Sourakov has been studying bella moths for 15 years and said sequencing the genome for this species was the natural next step in the research he’s conducted so far. Many of the insights he gained during that time came from his work with undergraduate and high school students, whom he helped conduct short experiments, analyze data for science fairs and interpret the results in peer-reviewed papers.

In one such project, a student set out to determine the average lifespan of bella moth adults and inadvertently stumbled across the Methuselah of the moth world. “To our great surprise, they can live for up to 50 days, which is four to five times longer than the average moth,” Sourakov said.

Longevity is not a critically important trait in most moth species. Many breed once, then die shortly after, either from senescence or predation. But bella moths aren’t limited by the latter, making it more likely that genes conferring increased longevity will be beneficial and passed down to the next generation.

“It makes sense for something that’s chemically defended to live longer, because even if they’re caught, the predator most often lets go, and the moth can continue flying around.”

Bella moths live throughout much of eastern North America, Central America and the Caribbean and are often active during the day. Rather than using darkness as a shroud to avoid predators, bella moths make a point of being seen. Their wings are garbed with radiant pink, pearl, onyx and sulfur yellow scales, which birds and carnivorous insects can easily spot from a distance. Any predator unlucky enough to catch a bella moth quickly corrects its mistake.

“Banana spiders will cut them out of their webs,” Sourakov said, adding that wolf spiders and birds will go out of their way to avoid them. “When caught, they produce foaming liquid that tastes bad made almost entirely out of alkaloids.”

When ready to mate, females release a plume of aerosolized alkaloids derived from the plants they ate as caterpillars. Males are attracted to this scent, which they follow to its source. There, they perform a short but elaborate ritual in which they gently touch the female’s head with two fluffy and retractable structures that bear a strong resemblance to dandelions. Each filament in these structures is laced with pyrrolizidine alkaloids.

If the female decides the male has a sufficient quantity and quality of alkaloids stored up, the pair will mate. When finished, the male leaves behind a parting gift called a spermataphore, which contains sperm and, yes, more alkaloids. The female will use this and alkaloids from her own reserve to infuse the resulting eggs with toxins. This sort of biparental egg protection in insects is rare. In fact, when it was first observed in 1989 among bella moth adults, it was the only known example of a male moth or butterfly that invested any chemical resources in its progeny.

Bella moths are able to avoid the ill effects of pyrrolizidine alkaloids by using a special enzyme that oxidizes the molecule, rendering it harmless. If a predator eats a moth, however, the process is reversed, and the alkaloid regains its potency.

Pyrrolizidine alkaloids likely first evolved as a defense mechanism in plants, which then became a commodity for moths.

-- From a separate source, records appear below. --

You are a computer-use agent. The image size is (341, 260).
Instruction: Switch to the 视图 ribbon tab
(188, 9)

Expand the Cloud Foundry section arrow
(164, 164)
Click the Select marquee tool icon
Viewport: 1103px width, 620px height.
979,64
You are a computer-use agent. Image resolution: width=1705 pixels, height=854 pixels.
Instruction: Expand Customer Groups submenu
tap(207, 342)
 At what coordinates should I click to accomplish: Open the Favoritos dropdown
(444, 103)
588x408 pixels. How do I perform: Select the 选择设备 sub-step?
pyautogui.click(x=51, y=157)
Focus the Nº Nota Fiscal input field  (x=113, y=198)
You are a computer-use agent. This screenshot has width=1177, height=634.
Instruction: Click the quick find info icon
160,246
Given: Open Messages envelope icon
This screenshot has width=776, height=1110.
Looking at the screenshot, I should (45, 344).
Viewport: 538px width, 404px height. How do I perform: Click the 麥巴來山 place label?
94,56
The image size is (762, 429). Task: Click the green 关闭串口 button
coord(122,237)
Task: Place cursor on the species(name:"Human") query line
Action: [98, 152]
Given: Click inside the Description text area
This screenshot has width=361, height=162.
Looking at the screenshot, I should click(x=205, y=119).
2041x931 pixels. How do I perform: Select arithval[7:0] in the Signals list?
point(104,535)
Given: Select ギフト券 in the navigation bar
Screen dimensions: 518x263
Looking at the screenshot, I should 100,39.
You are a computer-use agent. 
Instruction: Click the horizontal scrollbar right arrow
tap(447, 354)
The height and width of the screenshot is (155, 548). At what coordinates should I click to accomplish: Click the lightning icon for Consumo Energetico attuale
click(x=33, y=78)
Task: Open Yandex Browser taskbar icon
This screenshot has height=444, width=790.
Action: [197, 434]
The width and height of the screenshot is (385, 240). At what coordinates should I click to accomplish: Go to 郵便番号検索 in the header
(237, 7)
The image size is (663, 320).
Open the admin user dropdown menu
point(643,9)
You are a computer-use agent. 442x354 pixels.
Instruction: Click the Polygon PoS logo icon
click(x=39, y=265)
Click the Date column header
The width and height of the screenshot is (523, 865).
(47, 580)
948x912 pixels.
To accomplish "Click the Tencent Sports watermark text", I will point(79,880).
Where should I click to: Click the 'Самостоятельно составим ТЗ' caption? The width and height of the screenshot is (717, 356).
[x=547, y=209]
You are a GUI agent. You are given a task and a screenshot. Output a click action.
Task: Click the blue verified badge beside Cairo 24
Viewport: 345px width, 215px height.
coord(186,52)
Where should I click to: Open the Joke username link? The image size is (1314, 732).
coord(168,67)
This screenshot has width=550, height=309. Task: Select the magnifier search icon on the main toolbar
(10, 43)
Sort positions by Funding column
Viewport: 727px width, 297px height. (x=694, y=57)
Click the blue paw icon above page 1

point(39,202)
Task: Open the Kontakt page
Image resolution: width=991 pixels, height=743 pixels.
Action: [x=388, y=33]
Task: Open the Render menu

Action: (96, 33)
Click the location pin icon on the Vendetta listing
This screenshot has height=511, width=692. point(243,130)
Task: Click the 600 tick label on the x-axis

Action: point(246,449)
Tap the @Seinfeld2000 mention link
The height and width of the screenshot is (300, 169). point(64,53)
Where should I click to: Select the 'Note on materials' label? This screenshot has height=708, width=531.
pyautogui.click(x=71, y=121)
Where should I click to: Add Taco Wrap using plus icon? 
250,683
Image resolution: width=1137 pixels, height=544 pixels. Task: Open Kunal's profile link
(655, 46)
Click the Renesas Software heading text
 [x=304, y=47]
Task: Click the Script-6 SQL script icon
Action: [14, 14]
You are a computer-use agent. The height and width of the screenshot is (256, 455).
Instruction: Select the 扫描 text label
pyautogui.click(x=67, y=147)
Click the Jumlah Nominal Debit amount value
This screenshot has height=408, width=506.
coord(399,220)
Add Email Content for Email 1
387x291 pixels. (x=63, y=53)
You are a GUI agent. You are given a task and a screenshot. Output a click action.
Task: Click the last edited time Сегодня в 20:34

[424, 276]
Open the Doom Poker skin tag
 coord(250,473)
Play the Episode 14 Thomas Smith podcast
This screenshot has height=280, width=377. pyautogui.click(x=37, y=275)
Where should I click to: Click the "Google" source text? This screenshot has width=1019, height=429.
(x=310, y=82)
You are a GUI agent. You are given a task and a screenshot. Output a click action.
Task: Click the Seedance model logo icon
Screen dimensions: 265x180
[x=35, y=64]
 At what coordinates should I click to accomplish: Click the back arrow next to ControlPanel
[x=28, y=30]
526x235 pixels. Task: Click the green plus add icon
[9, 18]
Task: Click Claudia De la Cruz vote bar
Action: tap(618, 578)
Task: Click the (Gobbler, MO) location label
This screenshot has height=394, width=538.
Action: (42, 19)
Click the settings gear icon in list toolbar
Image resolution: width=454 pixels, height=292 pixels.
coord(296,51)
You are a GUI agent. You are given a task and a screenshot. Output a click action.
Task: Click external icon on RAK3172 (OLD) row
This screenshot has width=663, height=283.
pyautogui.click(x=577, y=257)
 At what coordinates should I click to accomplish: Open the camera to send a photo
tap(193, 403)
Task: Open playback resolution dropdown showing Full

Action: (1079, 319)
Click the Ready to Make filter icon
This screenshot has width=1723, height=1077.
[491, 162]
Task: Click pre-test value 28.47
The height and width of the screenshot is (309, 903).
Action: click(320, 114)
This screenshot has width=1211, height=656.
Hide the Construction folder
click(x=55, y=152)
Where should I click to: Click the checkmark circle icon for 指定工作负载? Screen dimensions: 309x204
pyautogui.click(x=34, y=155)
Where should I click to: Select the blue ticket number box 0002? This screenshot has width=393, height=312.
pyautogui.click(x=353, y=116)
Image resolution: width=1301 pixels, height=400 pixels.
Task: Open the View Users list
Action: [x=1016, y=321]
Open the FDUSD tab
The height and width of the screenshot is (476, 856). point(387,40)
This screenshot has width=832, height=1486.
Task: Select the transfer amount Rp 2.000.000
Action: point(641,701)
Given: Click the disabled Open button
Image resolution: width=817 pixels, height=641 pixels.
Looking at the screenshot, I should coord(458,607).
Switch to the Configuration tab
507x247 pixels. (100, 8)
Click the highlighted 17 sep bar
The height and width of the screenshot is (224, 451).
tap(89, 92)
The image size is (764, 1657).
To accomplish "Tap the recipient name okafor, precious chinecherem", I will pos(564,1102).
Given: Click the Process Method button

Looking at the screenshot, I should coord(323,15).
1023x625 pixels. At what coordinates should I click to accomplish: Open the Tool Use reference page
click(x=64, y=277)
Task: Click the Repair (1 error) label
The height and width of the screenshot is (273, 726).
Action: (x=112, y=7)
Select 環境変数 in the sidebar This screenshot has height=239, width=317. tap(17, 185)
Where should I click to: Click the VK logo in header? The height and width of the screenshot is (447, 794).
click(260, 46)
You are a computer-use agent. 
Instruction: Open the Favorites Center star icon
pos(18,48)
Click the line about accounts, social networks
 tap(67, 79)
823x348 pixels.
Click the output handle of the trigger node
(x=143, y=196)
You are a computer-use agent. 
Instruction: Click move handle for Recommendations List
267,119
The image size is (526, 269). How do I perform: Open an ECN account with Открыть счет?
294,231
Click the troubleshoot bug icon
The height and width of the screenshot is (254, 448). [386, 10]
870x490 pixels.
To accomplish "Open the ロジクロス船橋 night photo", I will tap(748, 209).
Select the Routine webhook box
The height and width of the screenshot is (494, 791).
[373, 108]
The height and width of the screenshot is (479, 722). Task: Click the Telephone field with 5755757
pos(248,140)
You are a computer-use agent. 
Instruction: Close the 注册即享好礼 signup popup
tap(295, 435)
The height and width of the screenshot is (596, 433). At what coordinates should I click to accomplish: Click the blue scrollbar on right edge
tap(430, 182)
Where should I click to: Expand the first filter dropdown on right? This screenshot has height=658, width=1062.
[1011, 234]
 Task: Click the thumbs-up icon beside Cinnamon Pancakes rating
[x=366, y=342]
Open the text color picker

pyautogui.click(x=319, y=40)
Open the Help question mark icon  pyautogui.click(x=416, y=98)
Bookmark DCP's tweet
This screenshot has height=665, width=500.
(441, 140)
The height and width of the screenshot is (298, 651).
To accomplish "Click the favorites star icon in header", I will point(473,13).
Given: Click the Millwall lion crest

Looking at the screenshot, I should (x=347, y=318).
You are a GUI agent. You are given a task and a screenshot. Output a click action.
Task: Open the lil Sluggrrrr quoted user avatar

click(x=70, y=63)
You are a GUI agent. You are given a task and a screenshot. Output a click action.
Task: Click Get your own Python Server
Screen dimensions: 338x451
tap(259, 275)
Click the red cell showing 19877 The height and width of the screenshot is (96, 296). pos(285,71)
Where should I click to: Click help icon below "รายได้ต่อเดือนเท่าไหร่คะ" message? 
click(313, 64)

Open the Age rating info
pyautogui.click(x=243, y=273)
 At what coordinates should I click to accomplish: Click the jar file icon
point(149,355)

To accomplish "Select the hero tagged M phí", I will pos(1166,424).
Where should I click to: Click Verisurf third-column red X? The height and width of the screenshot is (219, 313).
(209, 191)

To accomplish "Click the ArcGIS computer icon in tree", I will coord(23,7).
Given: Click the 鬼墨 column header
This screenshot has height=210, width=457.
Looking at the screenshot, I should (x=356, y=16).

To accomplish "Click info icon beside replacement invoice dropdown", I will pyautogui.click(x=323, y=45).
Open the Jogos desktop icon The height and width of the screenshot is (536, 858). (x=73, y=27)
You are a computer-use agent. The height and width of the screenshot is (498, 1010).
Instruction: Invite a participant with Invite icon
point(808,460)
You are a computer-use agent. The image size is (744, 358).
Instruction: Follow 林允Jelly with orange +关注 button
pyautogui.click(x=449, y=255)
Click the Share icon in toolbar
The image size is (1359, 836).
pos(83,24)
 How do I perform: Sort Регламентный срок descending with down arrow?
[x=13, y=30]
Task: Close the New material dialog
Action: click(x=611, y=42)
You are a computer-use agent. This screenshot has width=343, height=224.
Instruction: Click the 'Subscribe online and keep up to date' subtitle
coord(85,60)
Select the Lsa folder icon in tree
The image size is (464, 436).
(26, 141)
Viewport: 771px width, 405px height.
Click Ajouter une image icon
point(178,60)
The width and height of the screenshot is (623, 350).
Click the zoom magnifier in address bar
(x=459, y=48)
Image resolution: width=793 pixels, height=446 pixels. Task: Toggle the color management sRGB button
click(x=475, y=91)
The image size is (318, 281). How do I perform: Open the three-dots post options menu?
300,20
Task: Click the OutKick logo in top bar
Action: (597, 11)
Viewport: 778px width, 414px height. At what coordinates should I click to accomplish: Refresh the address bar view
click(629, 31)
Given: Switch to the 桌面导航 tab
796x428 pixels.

Sourakov and his colleagues wanted to know how bella moths acquired this detoxifying enzyme and how they maintained it through an arms race millions of years long between plant and moth.

The authors discovered bella moths have not one but two copies of the gene that codes for their unique detoxifying enzyme. They may have acquired the second through a process of gene duplication, whereby other species, including many plants, have evolved new traits.

They also found two copies of a gene partially involved in antioxidant production and defense. Sourakov suspects these genes may be related both to the ability of bella moths to detoxify alkaloids and to their remarkable longevity.

“Certain types of stress on biological systems result in a longer lifespan. It could be that the interaction bella moths have with alkaloids is not only the reason why it makes sense for them to live long lives, but also one of the mechanisms behind it.”